--- Study material ---
* * * *

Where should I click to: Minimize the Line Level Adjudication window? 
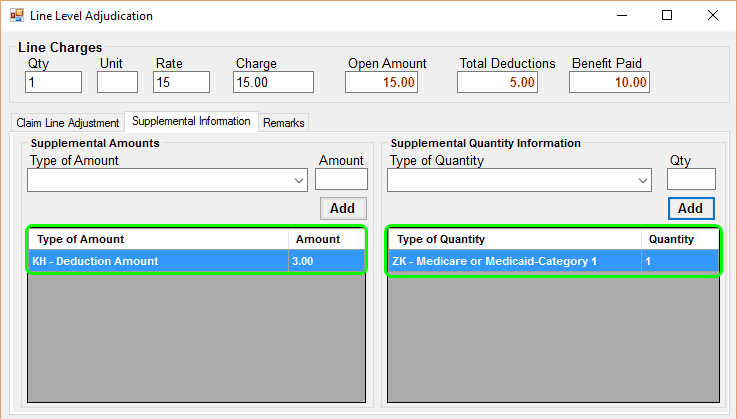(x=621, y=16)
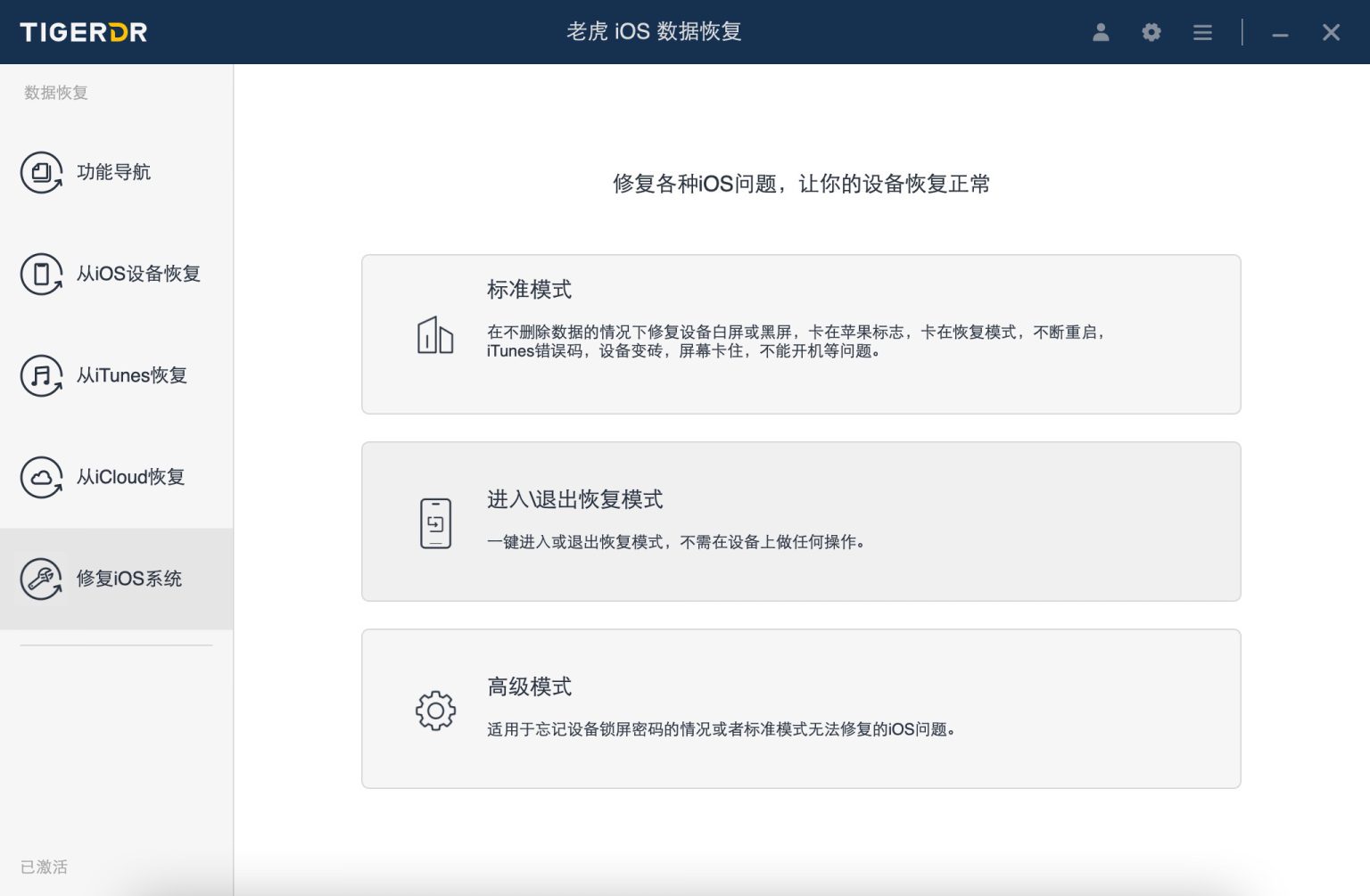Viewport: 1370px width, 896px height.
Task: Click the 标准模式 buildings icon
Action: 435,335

* * * *

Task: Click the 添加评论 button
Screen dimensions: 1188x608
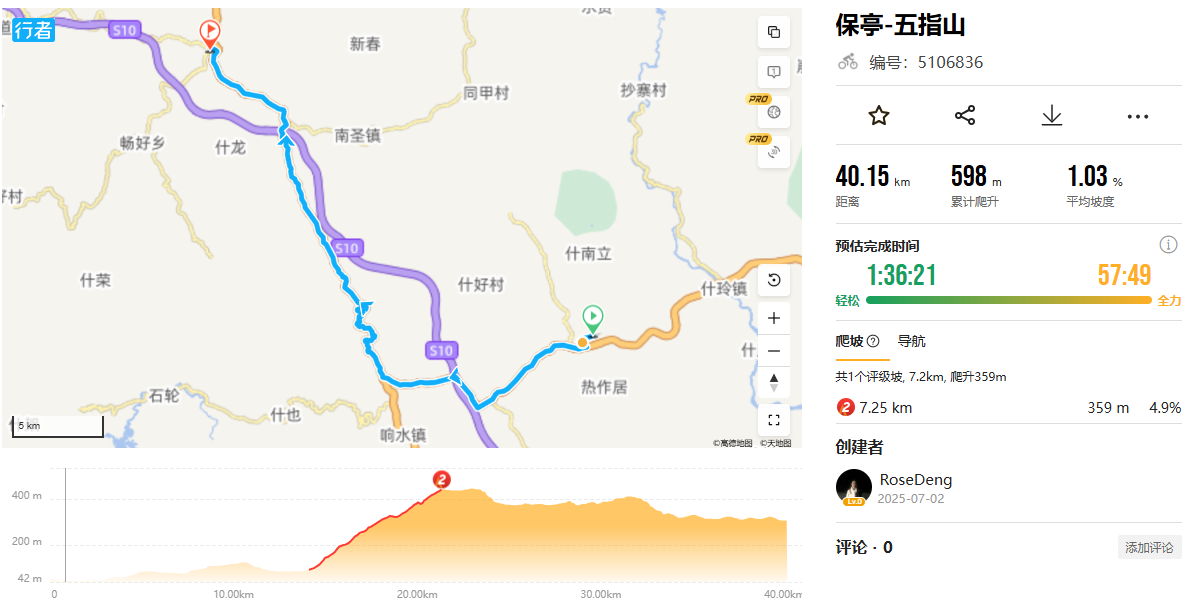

* * * *

--- Task ---
In the listing above, find the line containing "Task: Click the 添加评论 button" and the line containing "Screen dimensions: 1188x608", then repeat those two lines and everything between them exactly.

--- Output of the task ---
Task: Click the 添加评论 button
Screen dimensions: 1188x608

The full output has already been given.